**Written task**
Extend the passage on foot washing and the Sacrament of reconciliation, picking up right after its final sentence.

**Passage to read**
_ _ _

It’s not enough for us to wash our own feet, if this story is to have any significance. We need to have someone else do it, and we need to do it for someone else. At my church, we reenact this by inviting anyone to come forward to have their feet washed. The only requirement is that you wash the person who comes after you. It is awkward and emotionally moving. It is humbling no matter which position I’m in. Humility is at the heart of post-resurrection foot washing.
This ceremony is not a Catholic Sacrament, just an annual ritual. But it reminds me of a Sacrament – reconciliation.
A lot of non-Catholic Christians do not see the significance of reconciliation as a Holy Sacrament – a literal sign of Christ’s real presence. Why should someone need an intermediary to experience God’s forgiveness?
The simple answer is, they don’t. Any one of us can experience God’s forgiveness at any given moment, any time we turn to Him with true humility and repentance. I personally believe that because of Jesus’ sacrifice on the cross, because He died “once, and for all,” I am forgiven before I even commit the sin.
Reconciliation (the Sacrament), is not about being at peace with God. Certainly being at peace with God is and important part of the process, but the real challenge as living, breathing, failing human beings is that we need peace within ourselves, and with each other, and I don’t believe that is possible without divine help. That is what the Sacrament is all about – examining myself, admitting and accepting my shortcomings, and asking God for help so that I can stop hurting myself and other people. Willpower alone won’t do the trick. I need God’s help, working through the human hands, the human words, and the unconditionally loving human heart of the priest in whom I trust.

_ _ _

**Raw data**

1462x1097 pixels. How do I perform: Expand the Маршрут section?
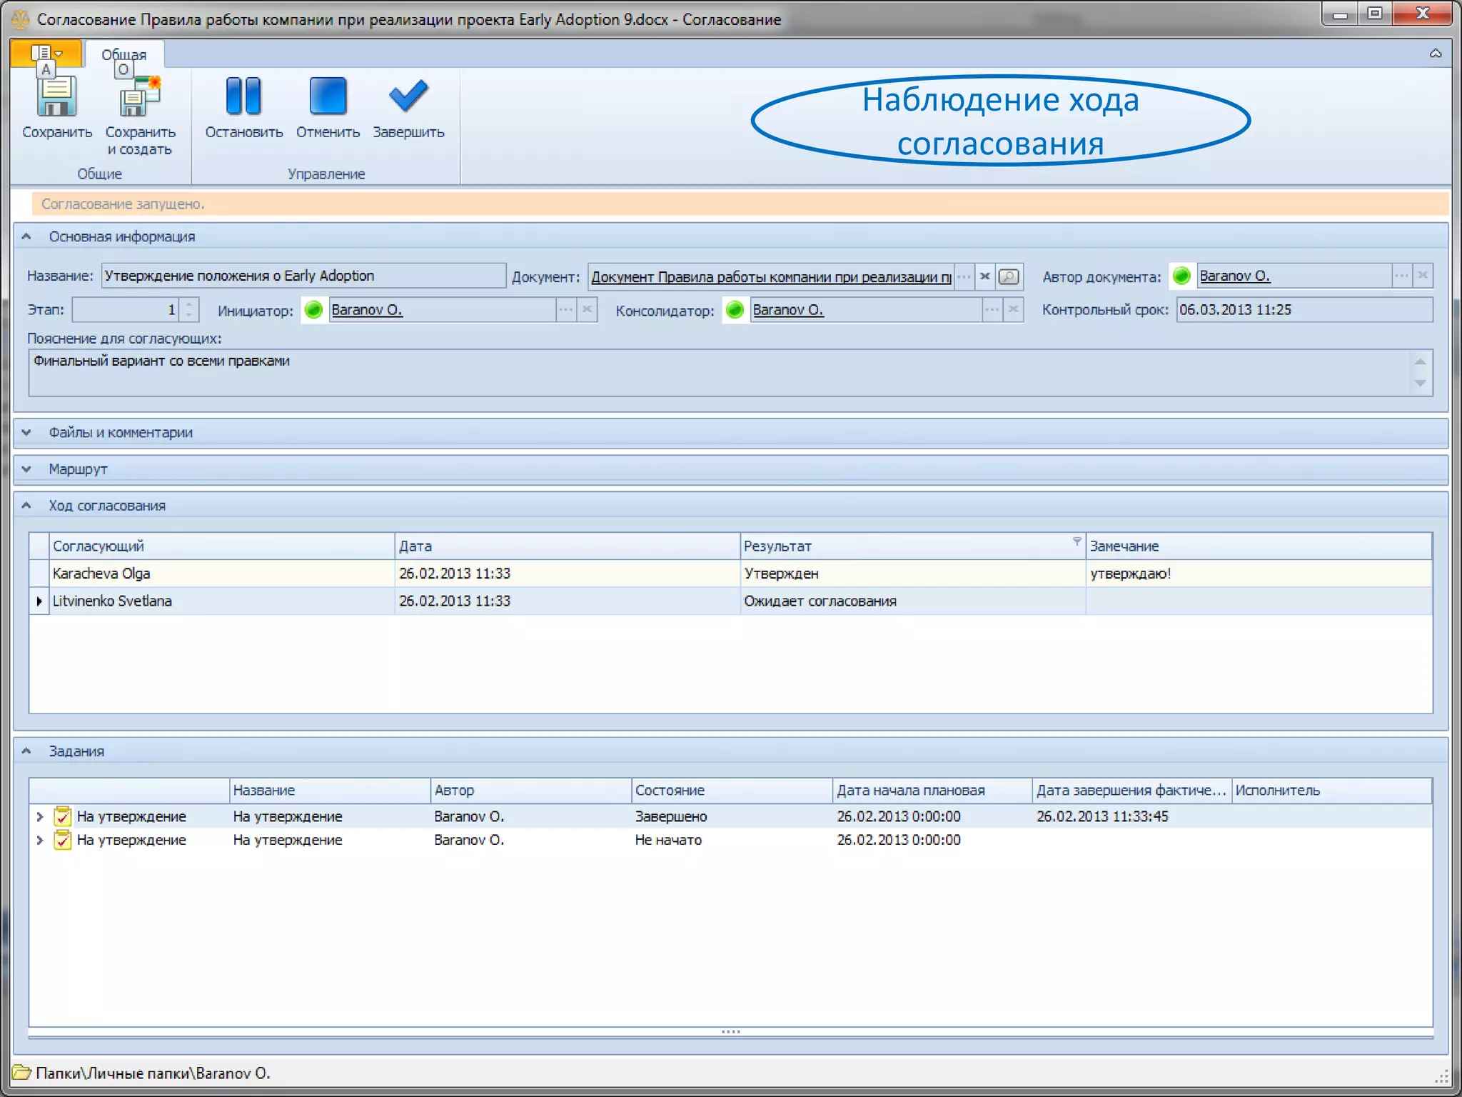point(26,469)
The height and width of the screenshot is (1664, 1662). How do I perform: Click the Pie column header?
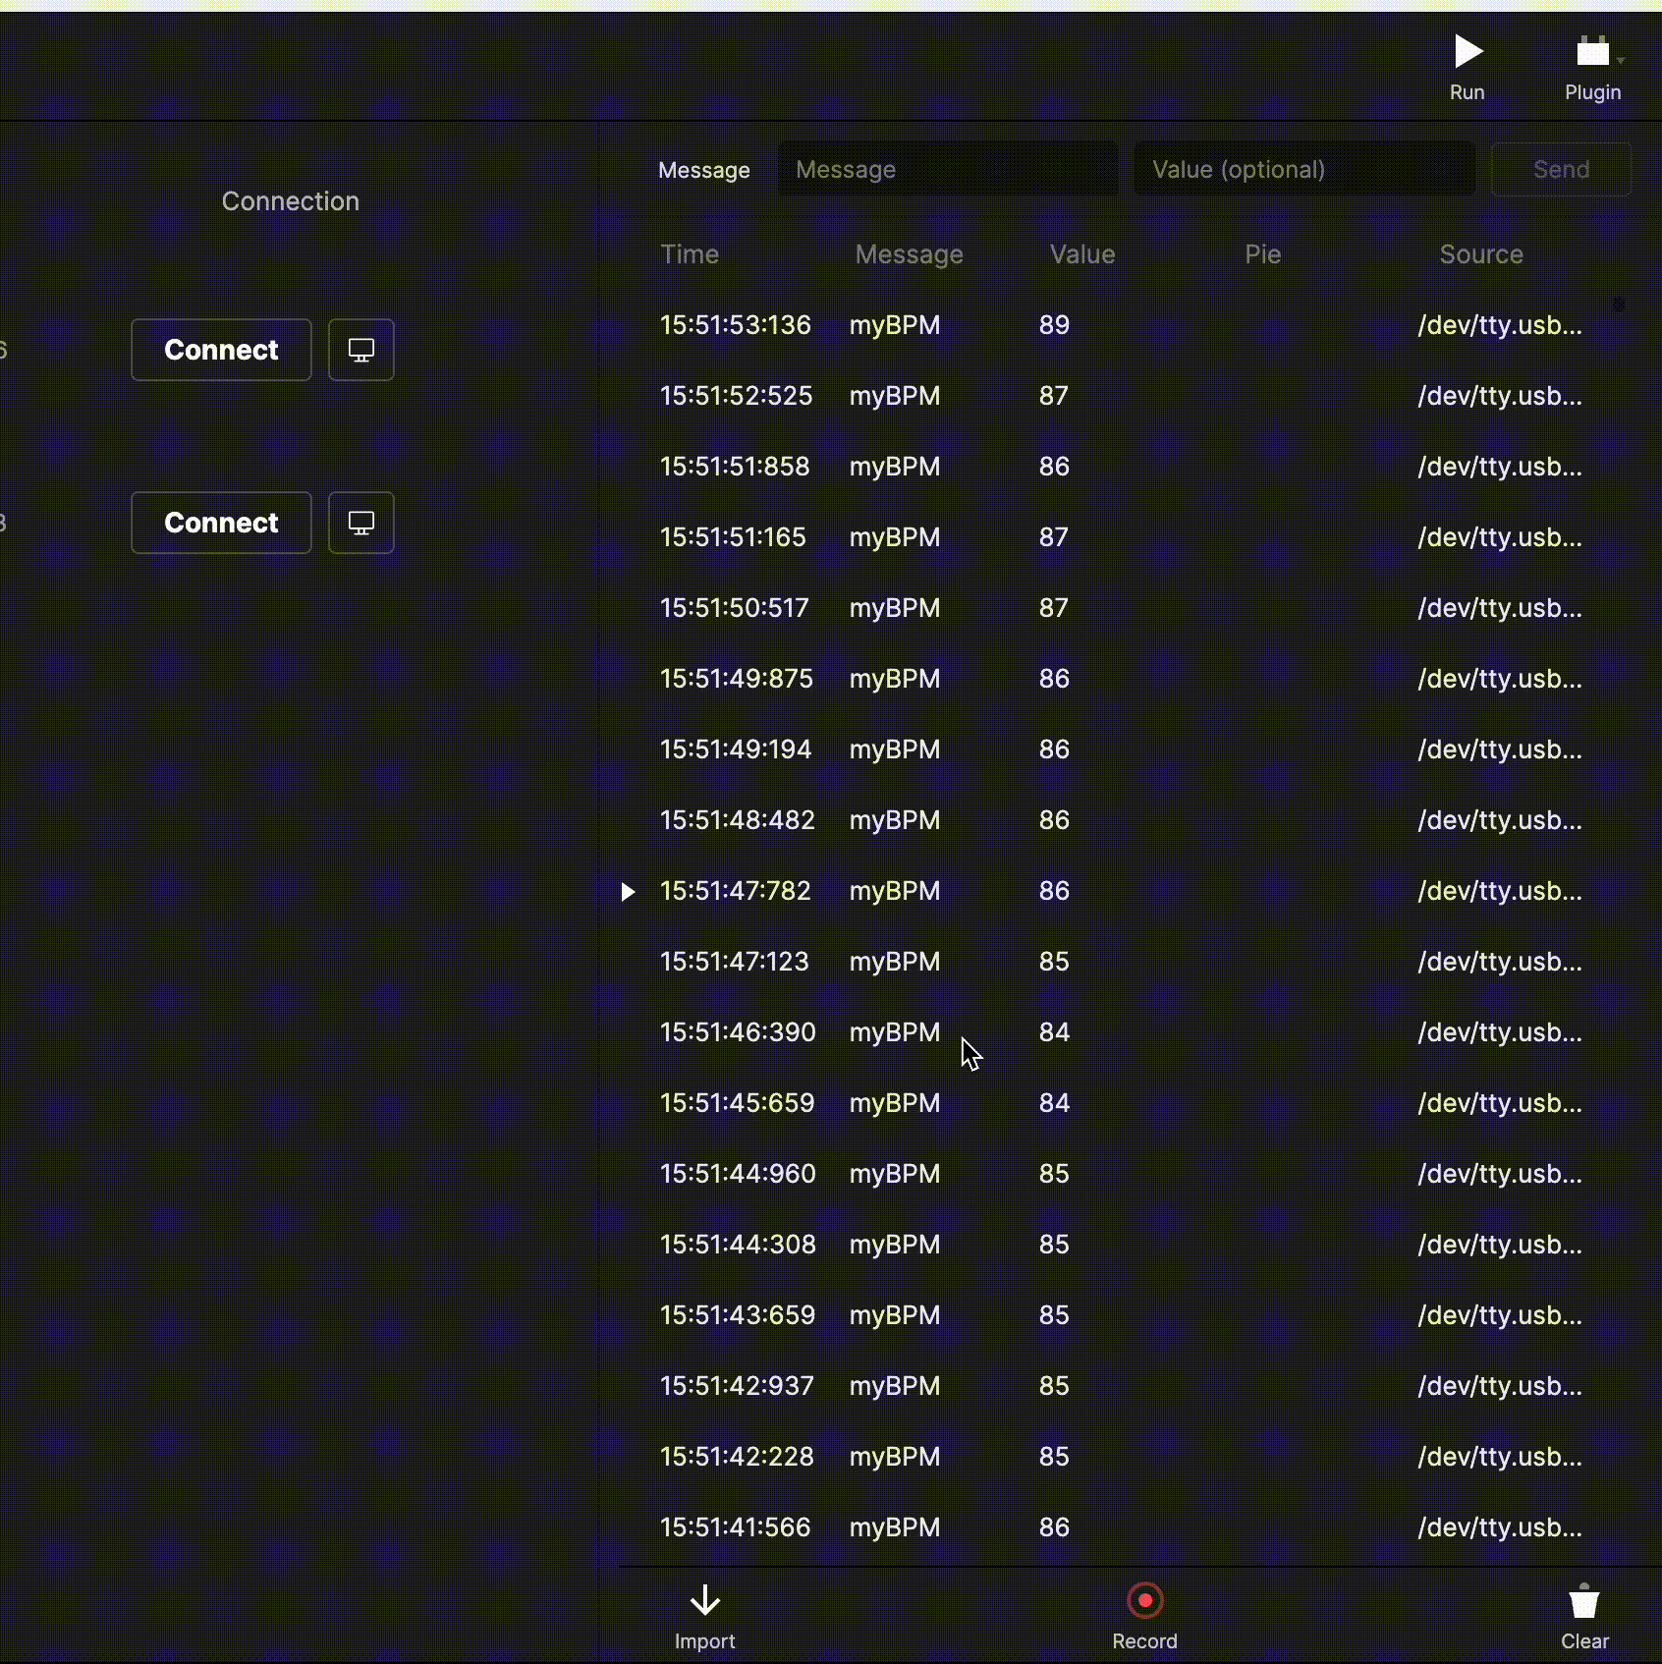click(x=1263, y=254)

_ _ _

**Answer to the task**
I need a person to wash my feet.
Sometimes it’s not the priest I go to. Let’s face it, Fr. So and So is a busy man running his parish, visiting the sick, offering funerals, making business decisions, writing homilies, mediating church staff conflicts. I need Reconciliation during business hours about as much as I need a dozen donuts for breakfast. He’s not always available.
But I am blessed to have friends, fellow disciples learning to love who will listen and affirm and call me on my shit when I’m lying to myself. It may not be a Sacrament, but it is most definitely sacramental. Thank God for them. They wash my feet, just as I was theirs, so that the bitterness, resentment, and fear that clings to my feet after a long day of living life out in this crazy, sinful, beautiful, GOOD world can be washed off before the gritty sand begins to rub them raw and limping from pain.
Reconciliation, like foot washing, is about letting another person share our cross, if only for a few moments. It is the great sacrament of compassion and hope that yes, peace really is possible.
It is the affirmation that I can’t do anything on my own apart from the Creator and the rest of creation, and the helpmates He’s given me.